Respirations (after born) 120 – 160
Any questions?
Time line of pregnancy:
Normally 36 – 40 weeks. Before 37 weeks is too early to be born at home.
In Montana, 42 weeks is waiting too long to have a birth at home, unless a doctor is supervising.
Pregnancy is divided into 3 trimesters.
1st Trimester – 2nd Trimester - 3rd Trimester, 3 months each
Labor is divided into 3 stages:
Look at “What moms look like in labor” chart
1st Stage – chart
From start of contractions to full dilation. For first time moms usually takes average of 16 hours. Usually you will have time to transport a first time mom if she is in first stage still and not pushing. Multigravida (or mom who has had more than one baby) may only labor 8 hours or much less, depending on how may babies she has had and the labor pattern.

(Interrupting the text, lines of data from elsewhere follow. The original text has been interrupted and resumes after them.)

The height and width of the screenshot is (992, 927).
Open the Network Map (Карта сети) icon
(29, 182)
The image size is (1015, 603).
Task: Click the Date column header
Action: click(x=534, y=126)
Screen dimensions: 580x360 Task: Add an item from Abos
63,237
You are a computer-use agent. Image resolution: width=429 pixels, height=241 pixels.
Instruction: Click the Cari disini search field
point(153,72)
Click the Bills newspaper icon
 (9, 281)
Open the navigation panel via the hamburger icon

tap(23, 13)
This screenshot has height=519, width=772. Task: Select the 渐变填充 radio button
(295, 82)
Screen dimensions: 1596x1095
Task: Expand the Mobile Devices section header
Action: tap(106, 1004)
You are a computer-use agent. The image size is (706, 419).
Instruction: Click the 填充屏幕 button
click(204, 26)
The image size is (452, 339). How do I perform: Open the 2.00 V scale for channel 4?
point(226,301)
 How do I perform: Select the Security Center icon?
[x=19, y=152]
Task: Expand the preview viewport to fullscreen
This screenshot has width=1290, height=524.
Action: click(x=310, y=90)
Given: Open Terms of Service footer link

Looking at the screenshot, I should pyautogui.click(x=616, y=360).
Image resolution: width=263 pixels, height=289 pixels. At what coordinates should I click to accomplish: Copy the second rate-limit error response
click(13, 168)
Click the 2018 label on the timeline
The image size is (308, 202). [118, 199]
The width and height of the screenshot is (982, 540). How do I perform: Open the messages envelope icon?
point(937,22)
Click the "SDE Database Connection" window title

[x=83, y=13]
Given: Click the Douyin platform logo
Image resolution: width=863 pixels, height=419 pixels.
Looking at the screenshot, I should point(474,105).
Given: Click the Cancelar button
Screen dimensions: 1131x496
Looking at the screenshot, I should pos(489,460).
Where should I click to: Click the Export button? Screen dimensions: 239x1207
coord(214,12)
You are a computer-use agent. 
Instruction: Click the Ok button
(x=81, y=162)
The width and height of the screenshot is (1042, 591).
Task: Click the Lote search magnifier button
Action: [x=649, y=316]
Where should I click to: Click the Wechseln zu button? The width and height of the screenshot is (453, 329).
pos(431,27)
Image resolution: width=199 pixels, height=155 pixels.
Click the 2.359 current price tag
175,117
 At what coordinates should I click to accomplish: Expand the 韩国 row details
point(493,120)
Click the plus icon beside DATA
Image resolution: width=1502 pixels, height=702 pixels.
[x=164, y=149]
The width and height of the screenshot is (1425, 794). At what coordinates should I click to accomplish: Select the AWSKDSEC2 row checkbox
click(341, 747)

Onset of labor: water breaks (sometimes)
Bloody show (sometimes)
Contractions last about 30 – 60 seconds and getting longer and stronger. Uterus will stand up and change shape with each contraction and stay fairly hard between contractions.
2nd Stage – chart
Begins when cervix is fully over the top of the head and the head slips through into the birth canal and ends when baby is out.
It is during this stage that you need to make a decision about whether to transport.
Signs: Mom feels a lot of pressure on her bottom, like she has to have a huge bowel movement. She will probably have an intense urge to push. If not, the uterus is capable of pushing the baby out without help from mom. If you do not want a mom to push, simply have her say pa-pa-pa, or shallow breathe in the top of her chest. Demonstrate breathing technique and get eye contact with her.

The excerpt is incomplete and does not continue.